> **Task details**
Reproduce the lines below exactly, starting at the one containing "How do I perform: Open the Catalog tag icon?" and stopping at the final line.

↓

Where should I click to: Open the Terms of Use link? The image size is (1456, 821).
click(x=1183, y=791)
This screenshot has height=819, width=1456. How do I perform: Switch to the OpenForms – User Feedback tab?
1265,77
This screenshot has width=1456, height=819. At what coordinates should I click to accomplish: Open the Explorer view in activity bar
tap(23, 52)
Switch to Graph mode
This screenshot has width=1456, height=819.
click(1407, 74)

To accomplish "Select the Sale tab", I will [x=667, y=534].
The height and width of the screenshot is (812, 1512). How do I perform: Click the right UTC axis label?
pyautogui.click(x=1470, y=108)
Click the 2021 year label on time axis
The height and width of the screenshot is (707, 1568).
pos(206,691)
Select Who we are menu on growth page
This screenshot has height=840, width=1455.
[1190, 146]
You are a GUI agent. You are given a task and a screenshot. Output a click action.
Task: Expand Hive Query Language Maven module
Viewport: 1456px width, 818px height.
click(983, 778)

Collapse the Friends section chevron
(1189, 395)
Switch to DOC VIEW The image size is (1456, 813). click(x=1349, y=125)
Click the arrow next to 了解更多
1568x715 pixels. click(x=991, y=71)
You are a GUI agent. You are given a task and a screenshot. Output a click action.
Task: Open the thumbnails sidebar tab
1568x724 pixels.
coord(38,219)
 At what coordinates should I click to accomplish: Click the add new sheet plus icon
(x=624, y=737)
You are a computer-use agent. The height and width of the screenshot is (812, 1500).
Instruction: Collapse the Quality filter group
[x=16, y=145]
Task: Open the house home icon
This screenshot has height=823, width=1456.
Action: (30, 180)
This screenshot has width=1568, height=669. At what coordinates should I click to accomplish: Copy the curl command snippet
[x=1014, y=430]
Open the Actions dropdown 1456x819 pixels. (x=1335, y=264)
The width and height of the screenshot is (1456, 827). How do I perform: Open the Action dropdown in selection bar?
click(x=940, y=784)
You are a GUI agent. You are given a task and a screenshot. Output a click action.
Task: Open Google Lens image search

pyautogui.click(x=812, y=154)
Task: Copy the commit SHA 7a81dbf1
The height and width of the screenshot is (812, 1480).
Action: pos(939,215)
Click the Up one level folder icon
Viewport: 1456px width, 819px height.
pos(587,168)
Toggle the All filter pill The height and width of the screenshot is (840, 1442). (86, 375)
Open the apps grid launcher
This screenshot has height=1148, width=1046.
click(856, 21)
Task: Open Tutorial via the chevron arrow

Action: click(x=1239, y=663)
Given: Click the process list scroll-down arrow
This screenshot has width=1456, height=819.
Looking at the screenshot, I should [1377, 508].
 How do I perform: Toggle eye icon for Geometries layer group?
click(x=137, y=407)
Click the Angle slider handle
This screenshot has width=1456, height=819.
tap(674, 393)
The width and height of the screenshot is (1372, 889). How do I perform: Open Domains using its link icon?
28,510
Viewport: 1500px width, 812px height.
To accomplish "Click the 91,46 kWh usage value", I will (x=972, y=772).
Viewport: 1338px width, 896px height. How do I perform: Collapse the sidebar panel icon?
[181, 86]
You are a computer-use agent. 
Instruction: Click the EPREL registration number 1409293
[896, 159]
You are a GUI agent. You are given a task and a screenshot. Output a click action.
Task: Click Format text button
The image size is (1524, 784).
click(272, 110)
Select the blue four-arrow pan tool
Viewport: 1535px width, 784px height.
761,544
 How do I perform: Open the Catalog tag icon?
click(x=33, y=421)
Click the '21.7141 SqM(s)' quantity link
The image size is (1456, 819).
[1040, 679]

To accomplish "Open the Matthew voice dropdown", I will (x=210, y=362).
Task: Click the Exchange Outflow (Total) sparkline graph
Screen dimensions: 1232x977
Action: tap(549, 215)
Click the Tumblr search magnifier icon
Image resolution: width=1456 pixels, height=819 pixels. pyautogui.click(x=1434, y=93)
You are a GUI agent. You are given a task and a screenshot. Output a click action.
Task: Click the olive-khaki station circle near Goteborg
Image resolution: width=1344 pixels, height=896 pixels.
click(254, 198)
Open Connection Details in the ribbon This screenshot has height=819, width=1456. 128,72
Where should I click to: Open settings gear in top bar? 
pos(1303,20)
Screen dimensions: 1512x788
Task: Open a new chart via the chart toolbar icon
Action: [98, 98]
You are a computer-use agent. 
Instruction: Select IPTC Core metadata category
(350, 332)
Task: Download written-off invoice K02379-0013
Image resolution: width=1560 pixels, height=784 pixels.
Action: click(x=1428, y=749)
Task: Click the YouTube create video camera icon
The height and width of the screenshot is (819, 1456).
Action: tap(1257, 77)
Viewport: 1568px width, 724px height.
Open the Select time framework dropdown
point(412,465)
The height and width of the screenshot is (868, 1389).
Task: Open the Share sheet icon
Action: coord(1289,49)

↑

> **Solved problem**
 How do I perform: Open the Catalog tag icon?
click(x=33, y=421)
Click the '21.7141 SqM(s)' quantity link
The image size is (1456, 819).
[1040, 679]

To accomplish "Open the Matthew voice dropdown", I will (x=210, y=362).
Task: Click the Exchange Outflow (Total) sparkline graph
Screen dimensions: 1232x977
Action: tap(549, 215)
Click the Tumblr search magnifier icon
Image resolution: width=1456 pixels, height=819 pixels. pyautogui.click(x=1434, y=93)
You are a GUI agent. You are given a task and a screenshot. Output a click action.
Task: Click the olive-khaki station circle near Goteborg
Image resolution: width=1344 pixels, height=896 pixels.
click(254, 198)
Open Connection Details in the ribbon This screenshot has height=819, width=1456. 128,72
Where should I click to: Open settings gear in top bar? 
pos(1303,20)
Screen dimensions: 1512x788
Task: Open a new chart via the chart toolbar icon
Action: [98, 98]
You are a computer-use agent. 
Instruction: Select IPTC Core metadata category
(350, 332)
Task: Download written-off invoice K02379-0013
Image resolution: width=1560 pixels, height=784 pixels.
Action: click(x=1428, y=749)
Task: Click the YouTube create video camera icon
The height and width of the screenshot is (819, 1456).
Action: tap(1257, 77)
Viewport: 1568px width, 724px height.
Open the Select time framework dropdown
point(412,465)
The height and width of the screenshot is (868, 1389).
Task: Open the Share sheet icon
Action: coord(1289,49)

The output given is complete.